Por Iván Carrillo. Periodista de ciencia y editor de Celsius Media

La Ciudad de México vibra bajo la fiebre del Mundial de Futbol 2026 y las calles se han teñido de morado. Una botarga sonriente —un ajolote con penacho bautizado como "Ajologol"— nos da la bienvenida como la mascota oficial de la justa deportiva, portando la camiseta de la Selección Mexicana. Es la consumación de lo que el gobierno capitalino ha defendido como la "ajolotización" de la metrópoli: una agresiva estrategia de marca ciudad que ha tapizado puentes peatonales, muros, bajopuentes y vagones del Metro con la imagen estilizada de este anfibio. Sin embargo, lejos de los estadios, de los reflectores y del asfalto pintado, en las aguas turbias de Xochimilco, el verdadero Ambystoma mexicanum agoniza en el más profundo de los silencios.

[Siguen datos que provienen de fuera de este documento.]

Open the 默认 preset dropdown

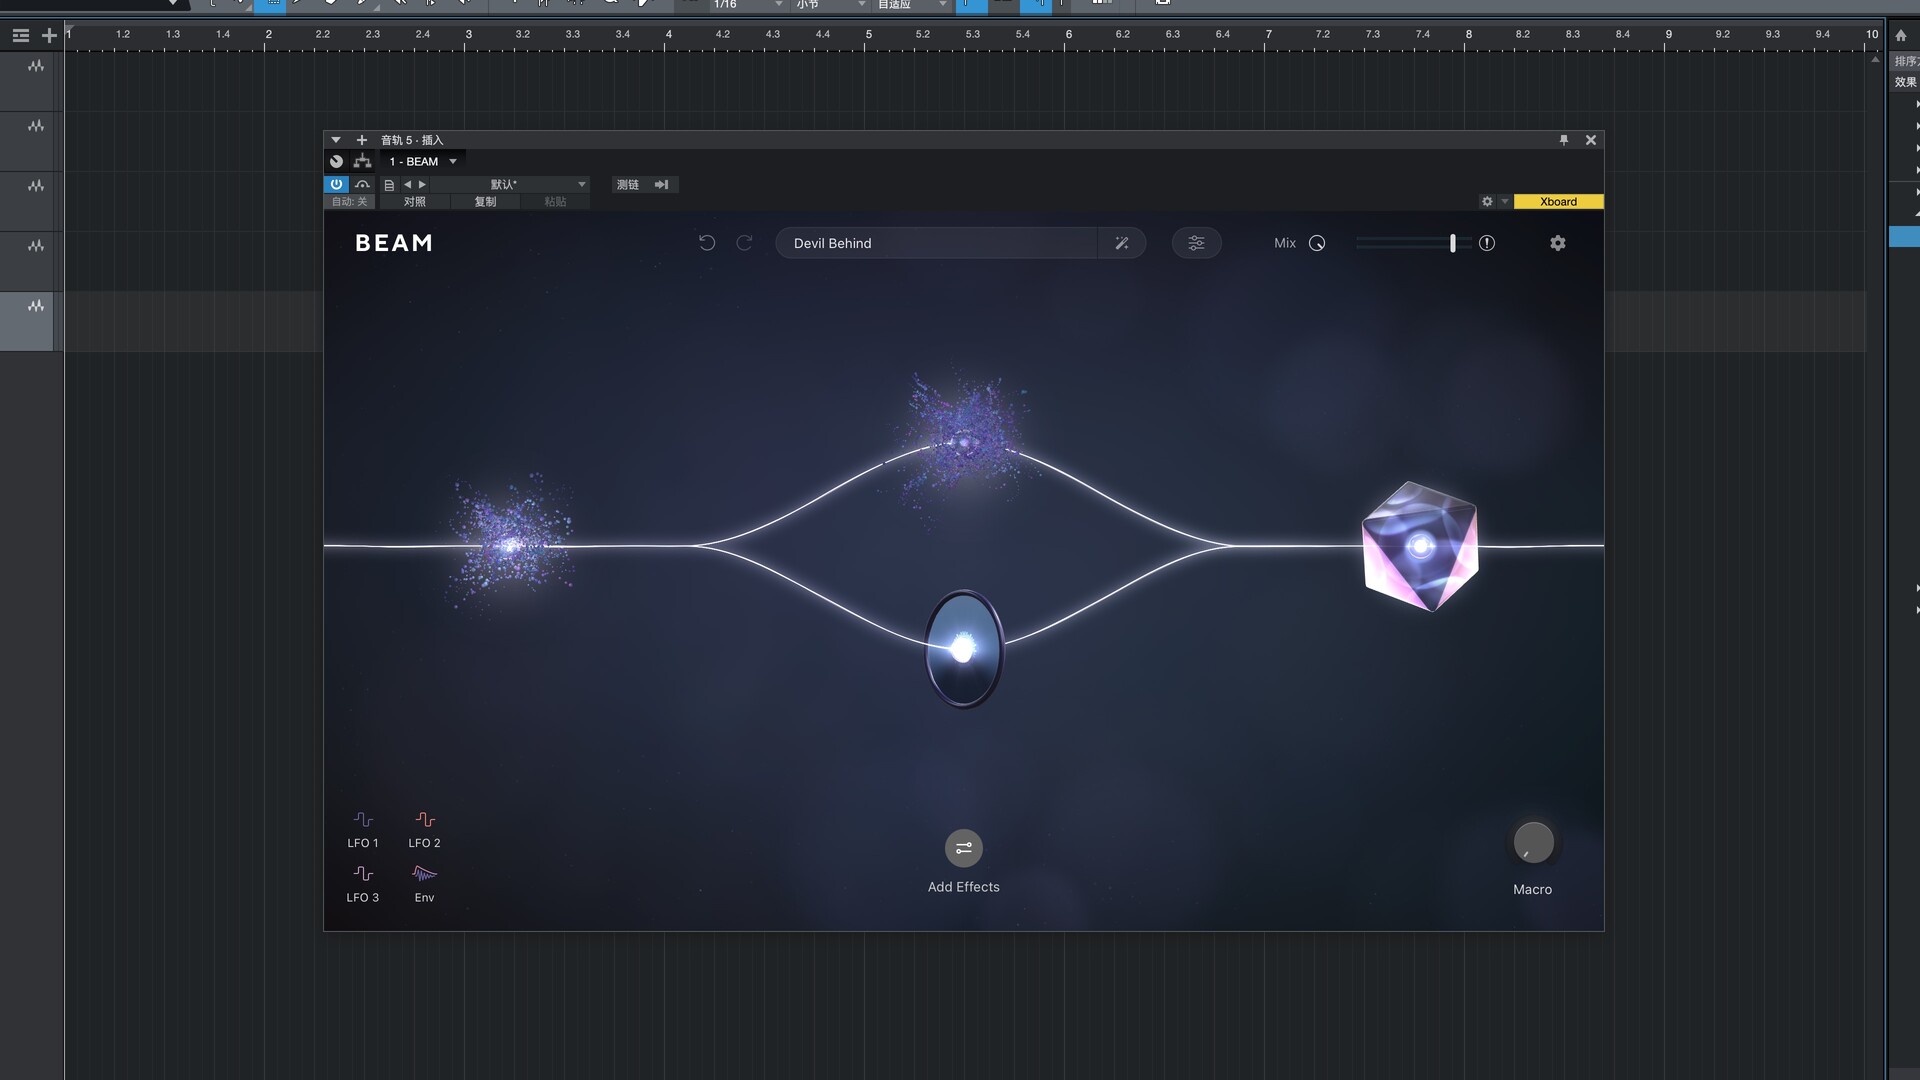coord(581,184)
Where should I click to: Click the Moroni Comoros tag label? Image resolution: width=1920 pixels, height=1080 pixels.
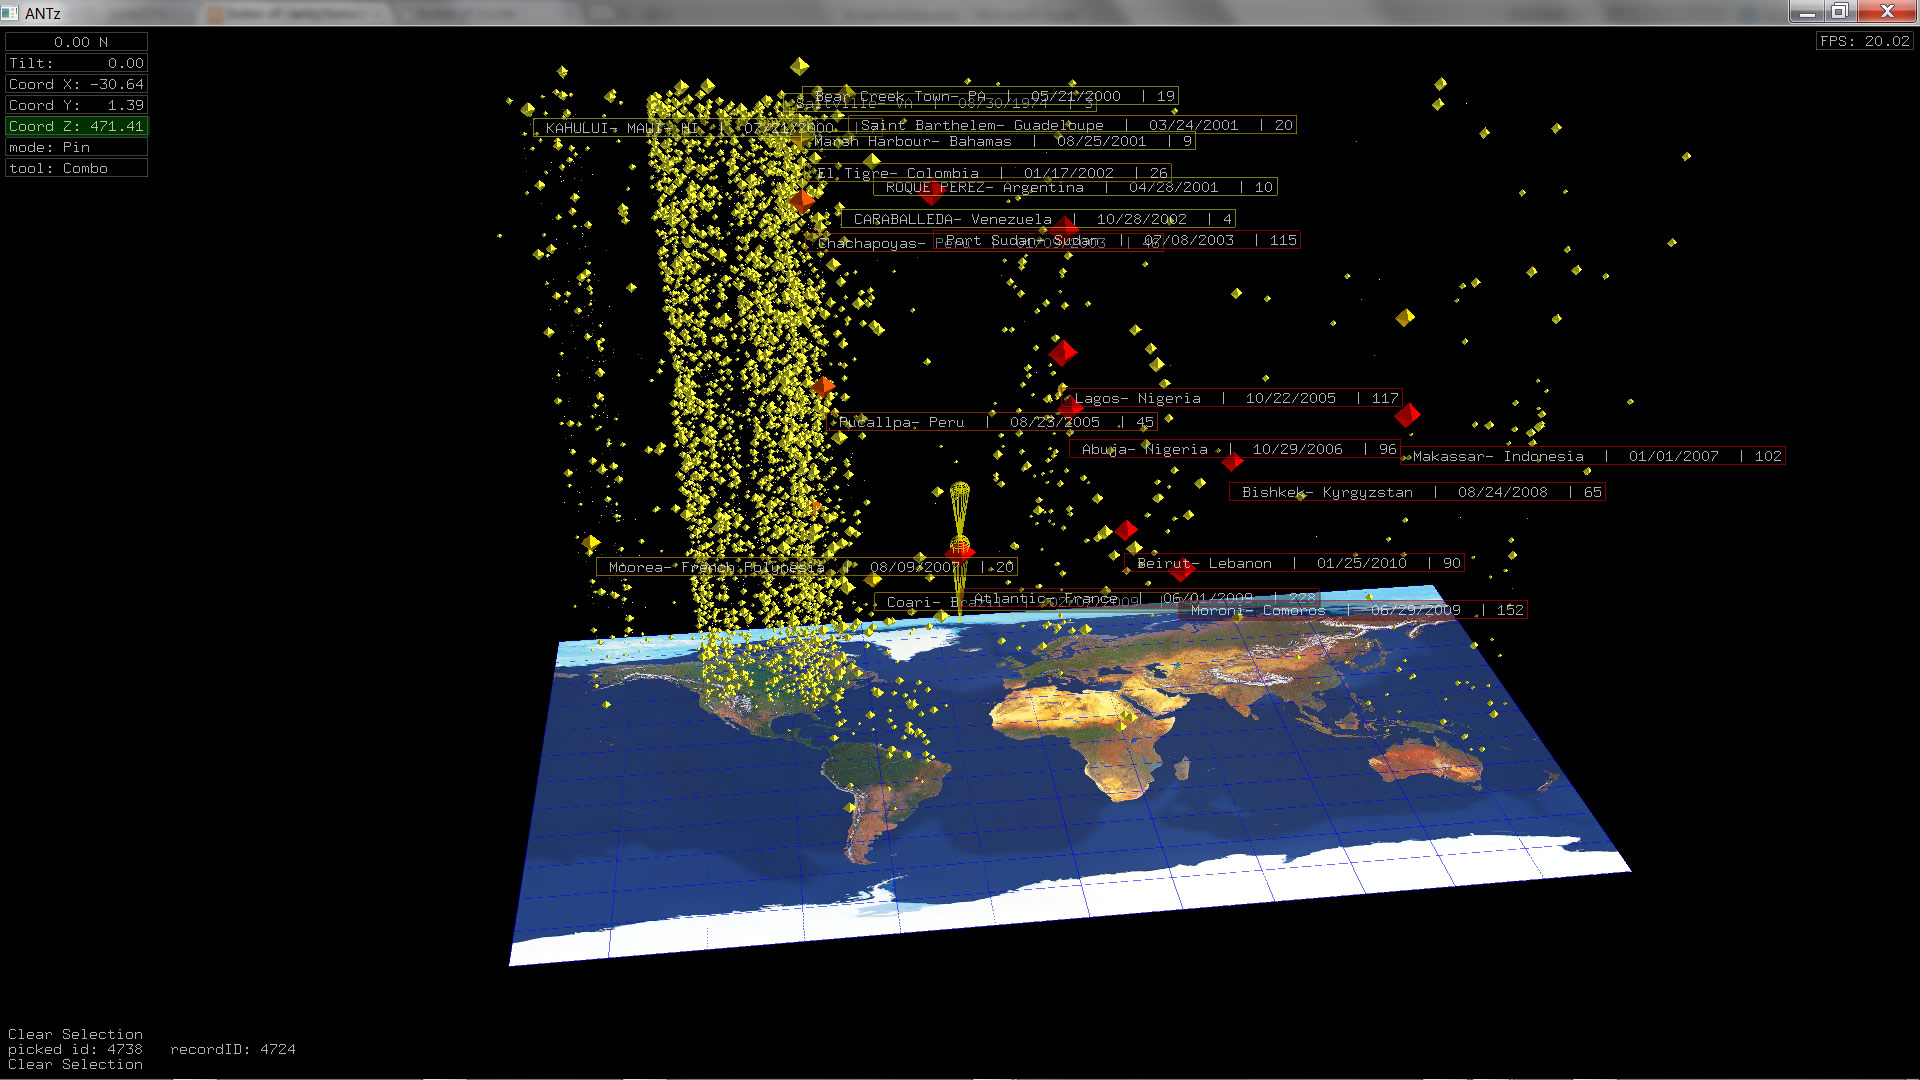pos(1352,610)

La ironía es brutal. Mientras el ajolote es devorado por la mercadotecnia global y su rostro adorna el frenesí turístico, la ciencia nos arroja una verdad devastadora: el último censo realizado en 2025 en los canales de Xochimilco no logró capturar un solo ejemplar silvestre utilizando las redes tradicionales. Sabemos que este esquivo "monstruo de agua", alguna vez venerado por los aztecas como la encarnación del dios Xólotl que huía de la muerte, sigue resistiendo en la cuenca únicamente por los rastros de ADN ambiental que ha dejado invisibles en el ecosistema. Las cifras documentan un colapso innegable y trágico: en 1998, los científicos contabilizaban 6 mil ajolotes por kilómetro cuadrado; para 2014 la cifra se desplomó a 36, y hoy roza el cero absoluto.

Convertir a un animal en peligro crítico de extinción en el rostro festivo de una megalópolis sin invertir en su salvación es un espejismo urbano; un acto que especialistas y activistas han comenzado a calificar abiertamente como greenwashing. En el marco de esta fiesta mundialista, el gobierno local reportó una inversión de casi 182 millones de pesos para rehabilitar siete embarcaderos turísticos y modernizar trajineras en Xochimilco, buscando mejorar la experiencia de los miles de visitantes que arribarán a la ciudad. No obstante, en ese mismo presupuesto no parece haber evidencia de recursos etiquetados específicamente para la conservación directa del ajolote silvestre, ni para la restauración profunda de un hábitat asfixiado por la mancha urbana, la contaminación de las aguas y la depredación de especies invasoras como la tilapia y la carpa.

Salvar al ajolote trasciende, por mucho, la preservación de una criatura biológicamente asombrosa capaz de regenerar sus órganos. Xochimilco —el último relicto de los inmensos lagos de la antigua Tenochtitlan— no es un simple decorado folclórico para el turismo. Es una infraestructura verde vital que funciona como un riñón y un pulmón metropolitano: captura carbono, reduce el riesgo de inundaciones y regula el microclima de una ciudad cada vez más castigada por las olas de calor.

Como bien me lo advirtió alguna vez Pedro Méndez, un experimentado chinampero de la zona, mientras remaba apaciblemente por sus canales: "Si desaparece el ajolote, desaparecemos nosotros". Su advertencia no era una metáfora catastrofista, sino una cruda ley ecológica. La supervivencia de este anfibio es el termómetro exacto de la viabilidad agrícola de las chinampas y de la salud del agua que consumen miles de capitalinos.

Hoy, el ajolote está en todas partes: en los billetes de cincuenta pesos, en los suvenires, en la publicidad institucional y en las fotografías de los turistas. Está en todos lados, menos donde realmente debería estar: vivo y libre en su hábitat. Si permitimos que el ecosistema colapse mientras aplaudimos a una botarga en las gradas del Estadio Azteca, la verdadera derrota para México no ocurrirá sobre el césped. Será una derrota histórica, silenciosa e irreversible frente a la naturaleza y ante los ojos del mundo.